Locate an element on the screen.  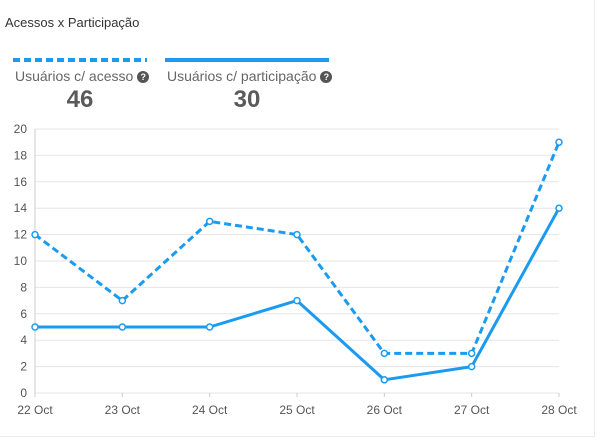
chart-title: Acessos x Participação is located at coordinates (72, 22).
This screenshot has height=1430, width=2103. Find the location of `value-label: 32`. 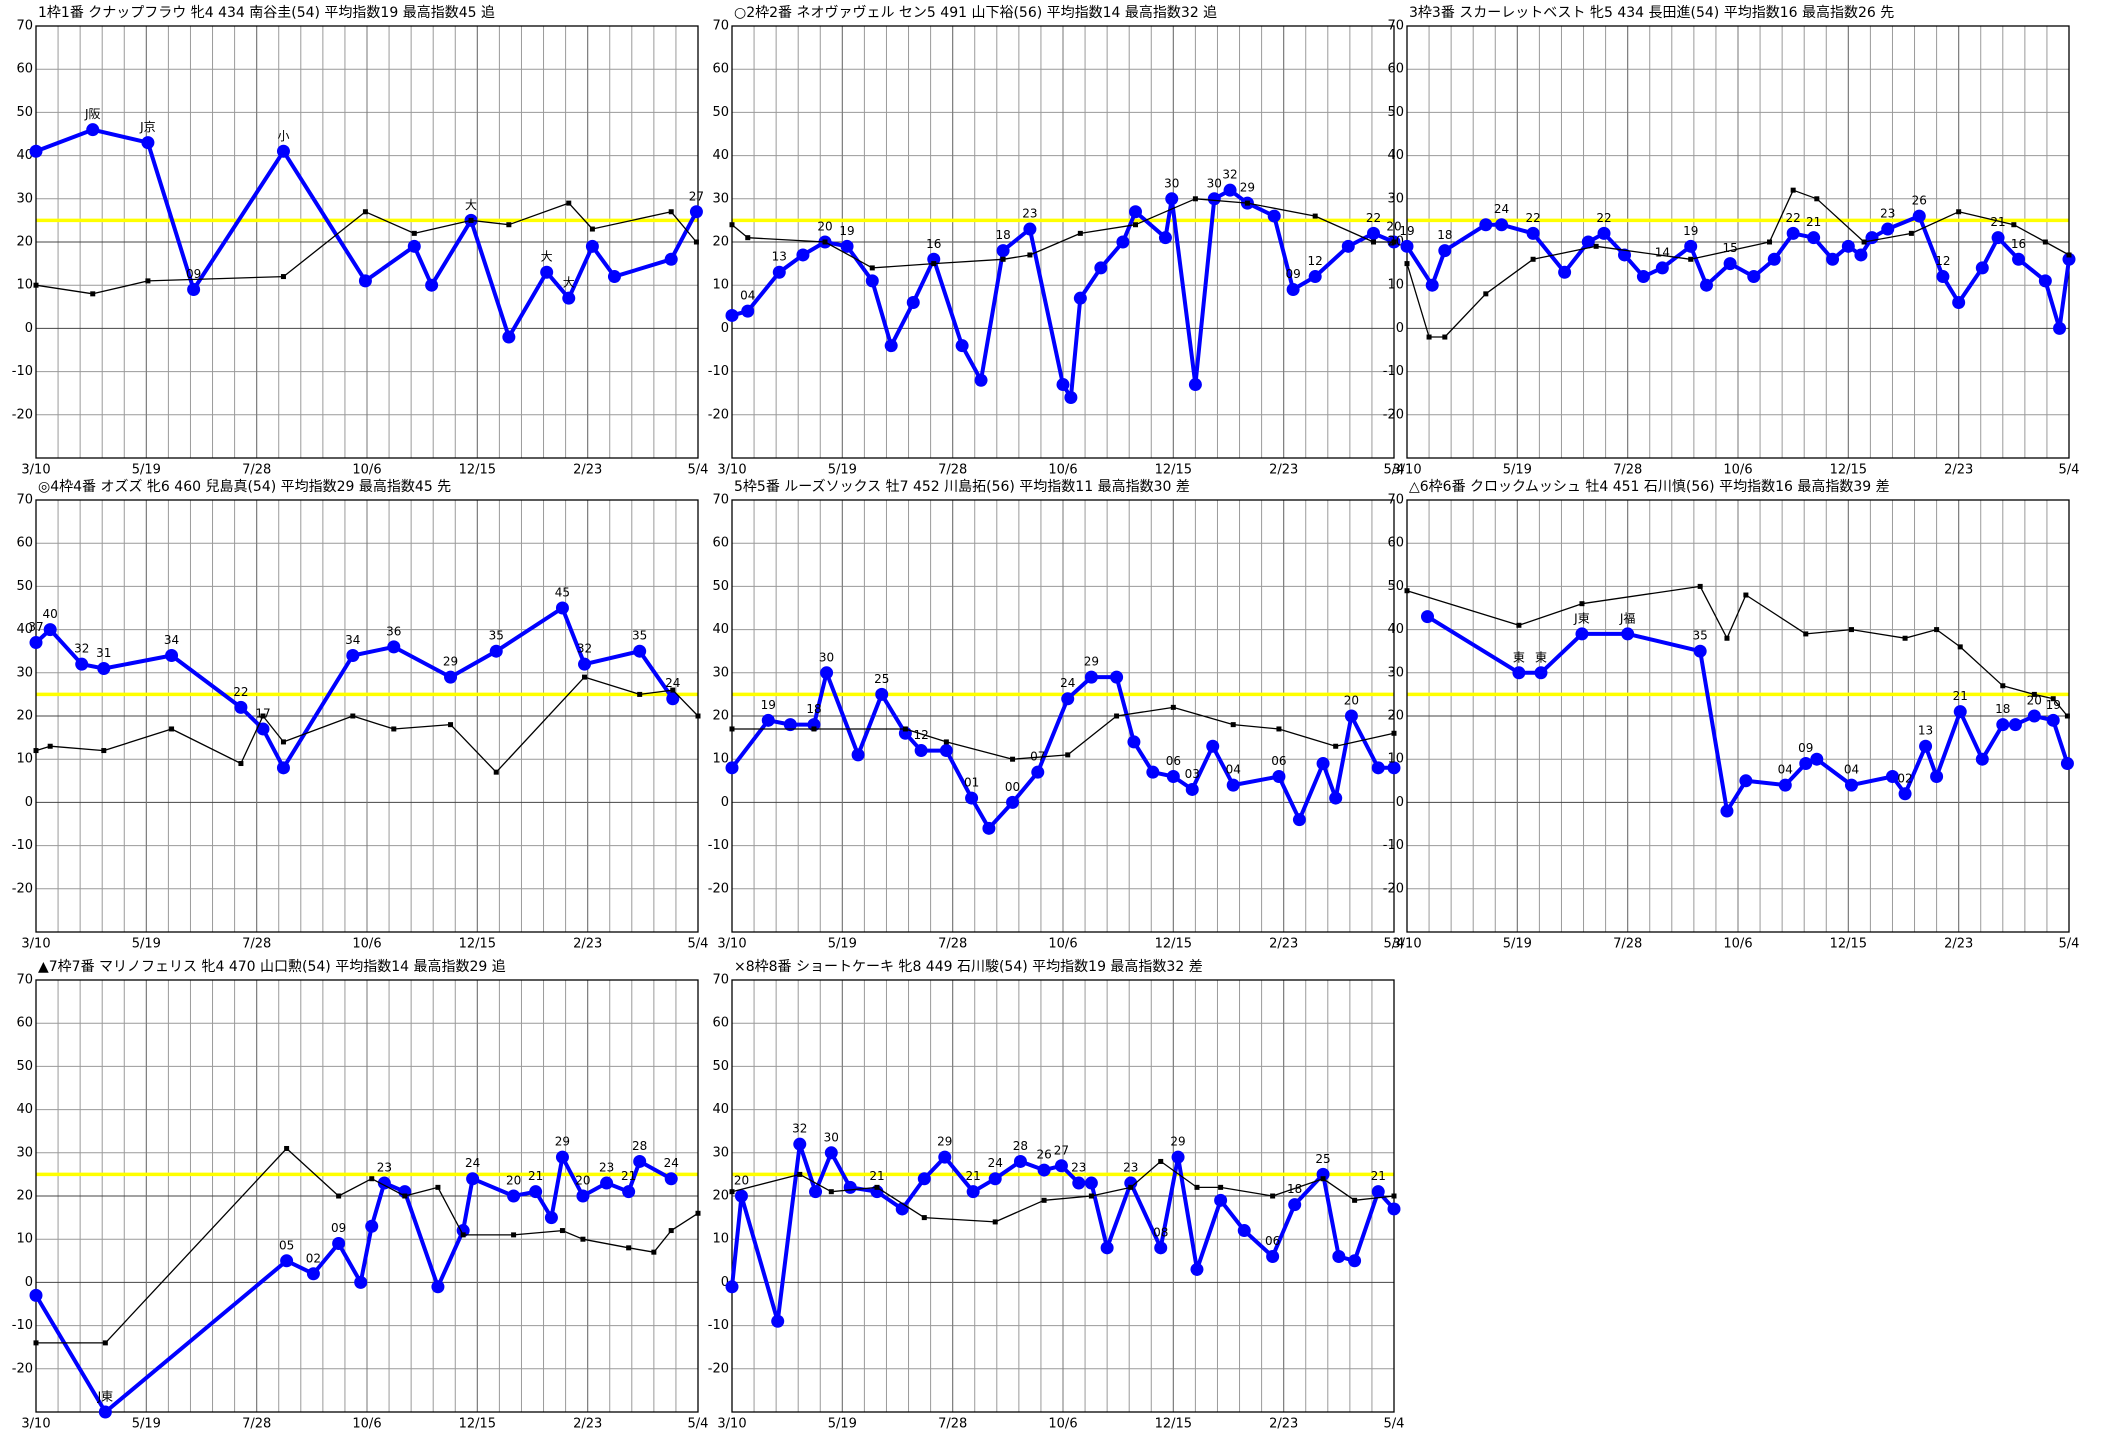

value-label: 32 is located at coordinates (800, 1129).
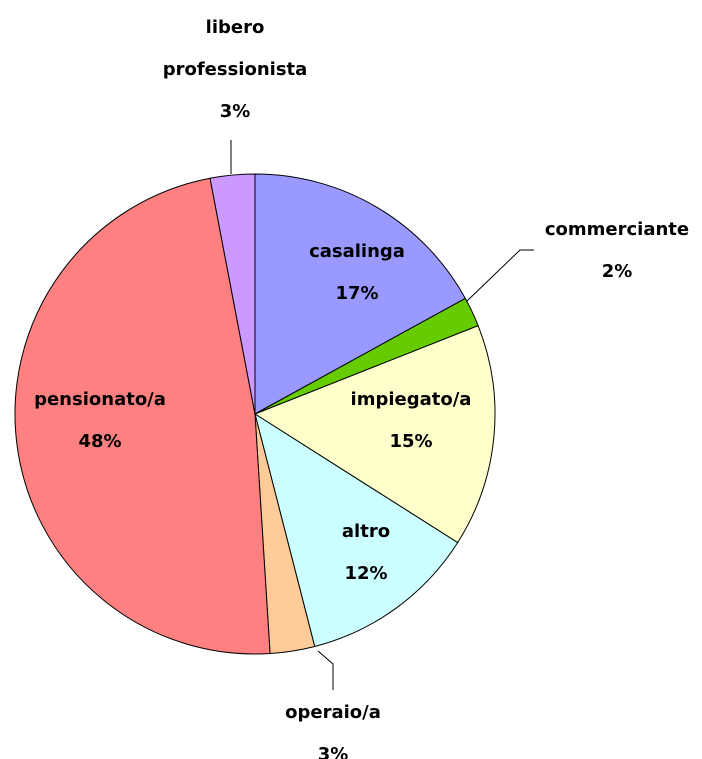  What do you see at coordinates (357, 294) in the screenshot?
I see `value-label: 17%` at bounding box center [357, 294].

_ _ _

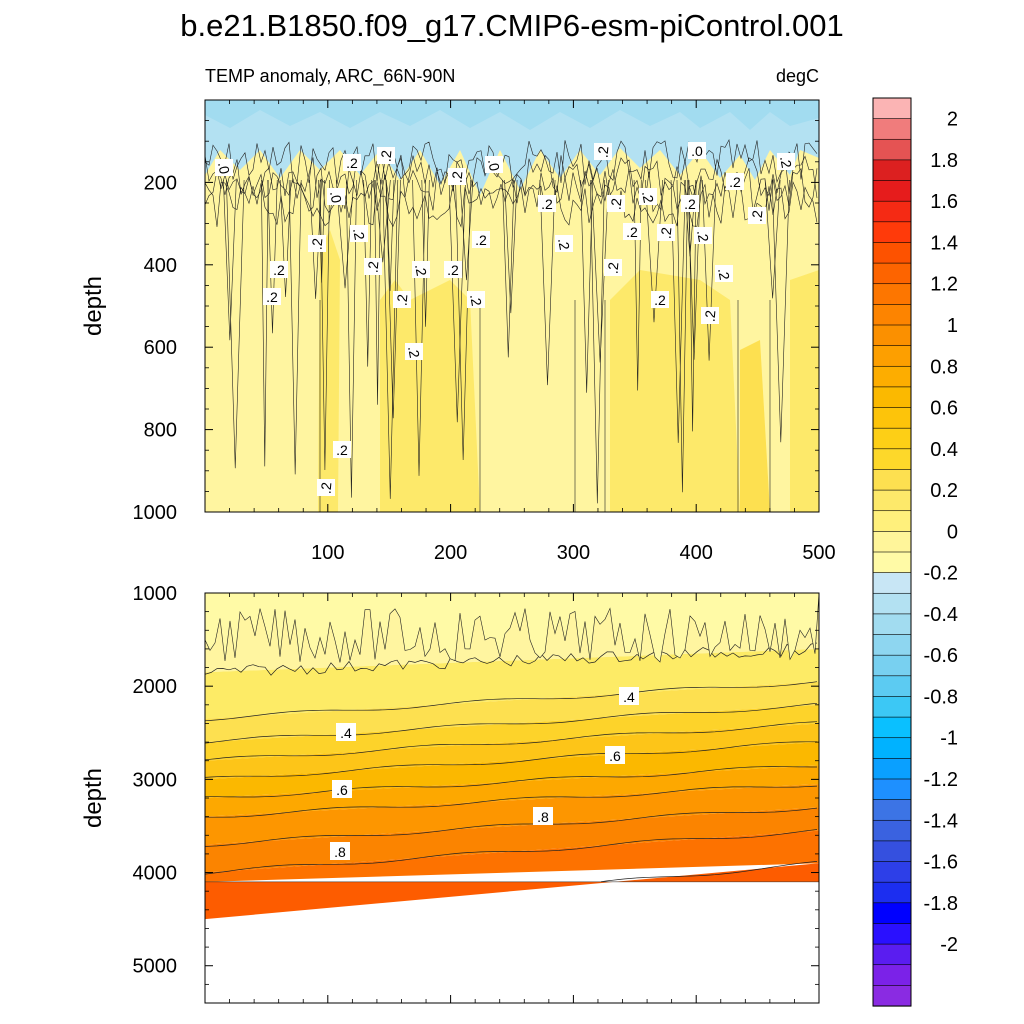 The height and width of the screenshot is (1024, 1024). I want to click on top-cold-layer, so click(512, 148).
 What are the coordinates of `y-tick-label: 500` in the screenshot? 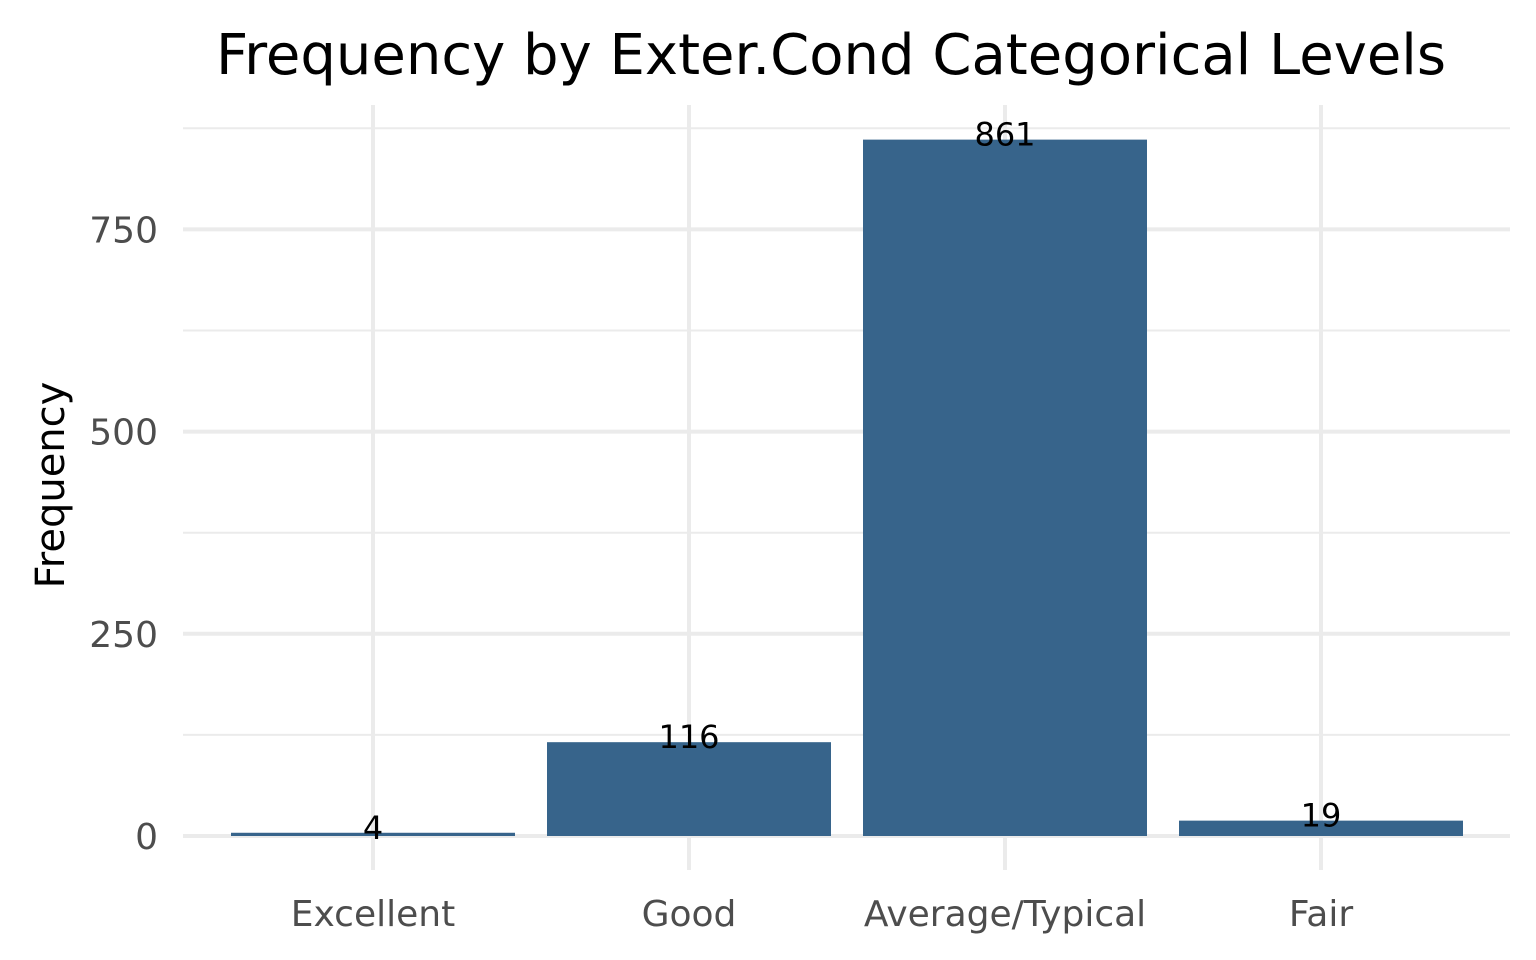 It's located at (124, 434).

_ _ _

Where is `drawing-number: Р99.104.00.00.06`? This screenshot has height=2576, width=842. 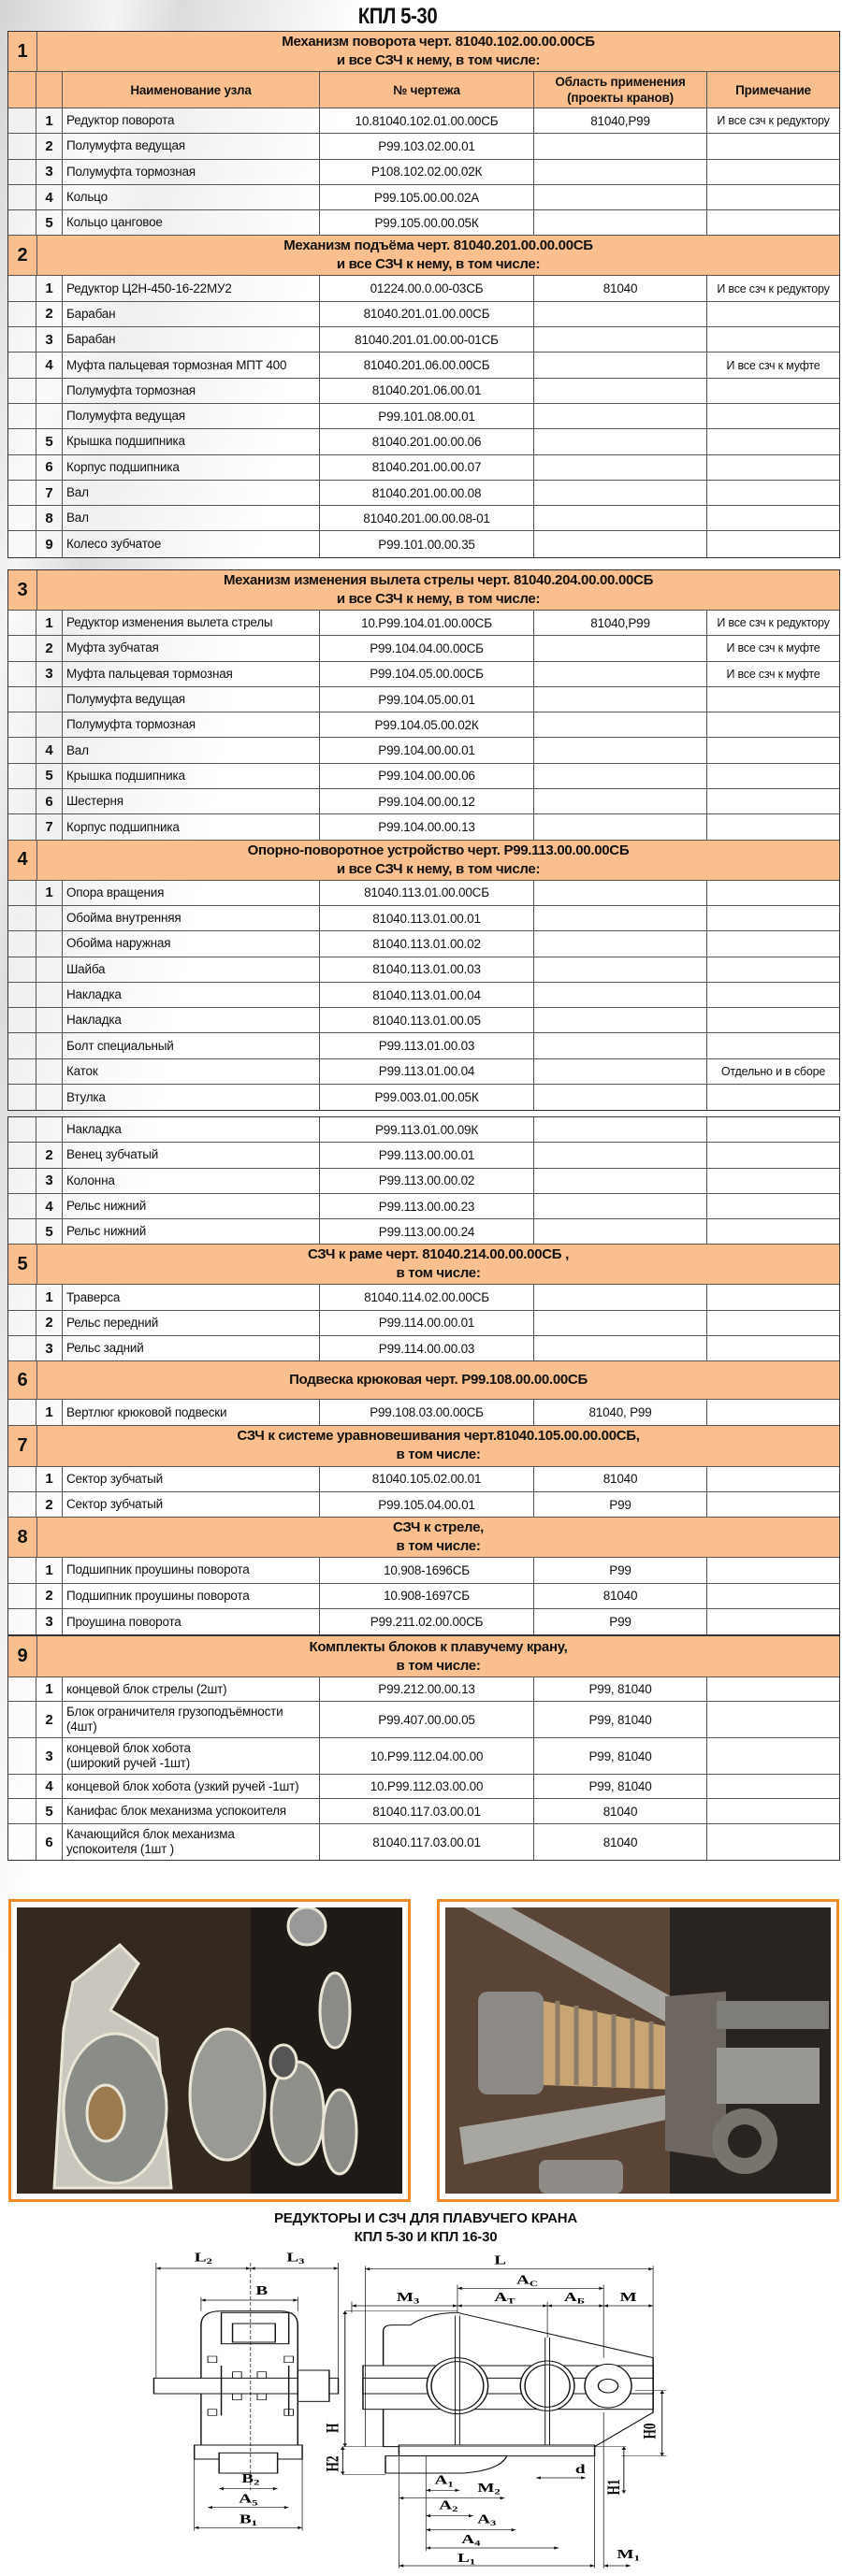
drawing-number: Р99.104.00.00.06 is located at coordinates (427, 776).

_ _ _

Task brief: Lay out the items from the line with "has height=2576, width=842." to the line with "drawing-number: Р99.104.00.00.06 is", both ends included, as a two-column CSV with the columns item_text and item_answer, one row per item. Put each value in a single quoted field with line breaks turned into spaces, and leave the pictures out.

Exercise answer:
item_text,item_answer
"Where is `drawing-number: Р99.104.00.00.06`? This screenshot has height=2576, width=842.","drawing-number: Р99.104.00.00.06 is located at coordinates (427, 776)."